:: Passage provided

The mission of Saint Faustina consisted of three tasks:
First, proclaiming and bringing the world closer to the truth of the merciful love of God for every human being, as revealed in the Scared Scriptures.
Second, imploring God’s mercy for the entire world, and particularly for sinners, through the practice of the new forms of devotion to The Divine Mercy asked for by the Lord Jesus.

Third, initiating the apostolic movement of Divine Mercy whose devotees and apostles shall bring about a religious renewal among the faithful in the spirit of this devotion, namely, acquiring an attitude of childlike trust in God and actively living the commandment of love and mercy toward one’s neighbor.
In obedience to her spiritual director, she wrote a diary of about 600 pages in which she gives account of the revelations she received on the Mercy of God. The devotions and methods proposed are as follows:

1. Veneration of the Image of the Divine Mercy
The pattern for the image was revealed to St. Faustina on February 22, 1931. From her Diary: “In the evening, when I was in my cell, I saw the Lord Jesus clothed in a white garment. One hand [was] raised in the gesture of blessing, the other was touching the garment at the breast. From beneath the garment, slightly drawn aside at the breast, there were emanating two large rays, one red, the other pale...After a while, Jesus said to me, Paint an image according to the pattern you see, with the signature: Jesus, I trust in You (Diary 47). I want this image…to be solemnly blessed on the first Sunday after Easter; that Sunday is to be the feast of my Mercy (Diary 49).” He promised to her, “By means of this Image I shall be granting many graces to souls” (Diary 570).

::::
:: Data segment

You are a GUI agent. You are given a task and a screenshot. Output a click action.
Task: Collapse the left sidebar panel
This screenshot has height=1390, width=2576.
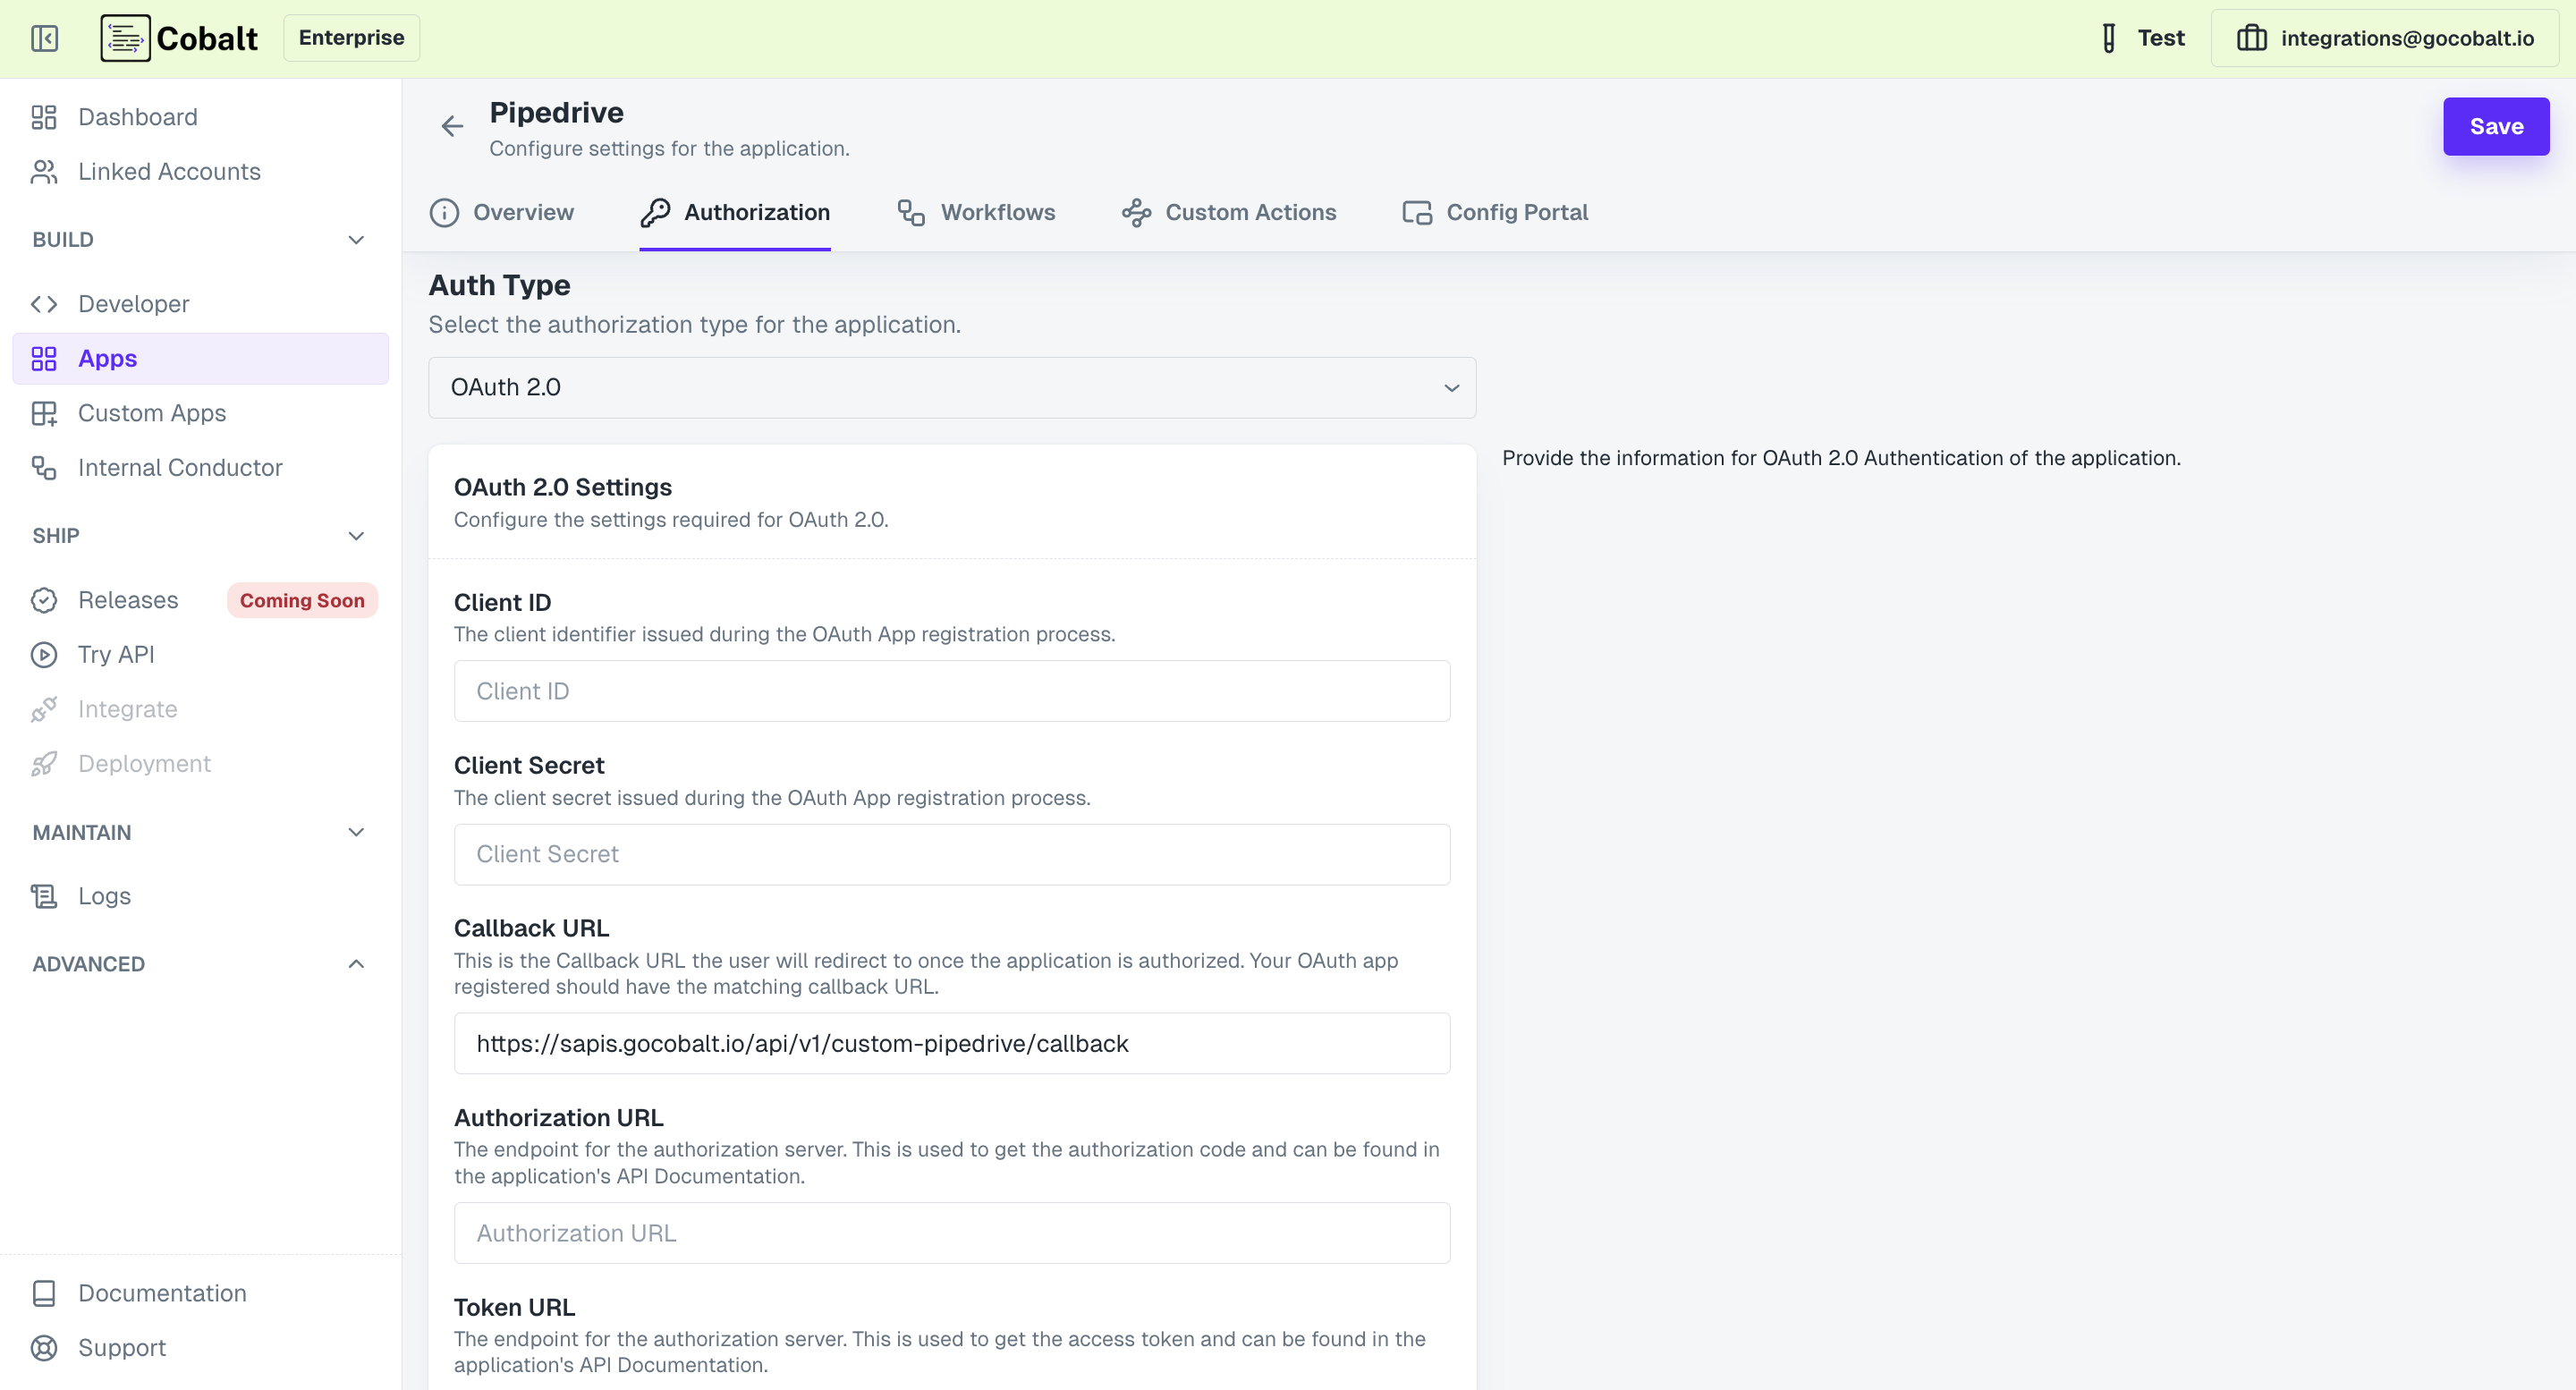(44, 38)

::::

» Set problem:
Answer these questions about the passage on Saint Faustina's mission:
(a) About how many pages long is the diary she wrote?
(b) On what date was the pattern for the image revealed to her?
(c) What colors were the two large rays?
The data shown after the passage come from a separate source.

» Final result:
(a) About 600 pages.
(b) February 22, 1931.
(c) One was red and the other was pale.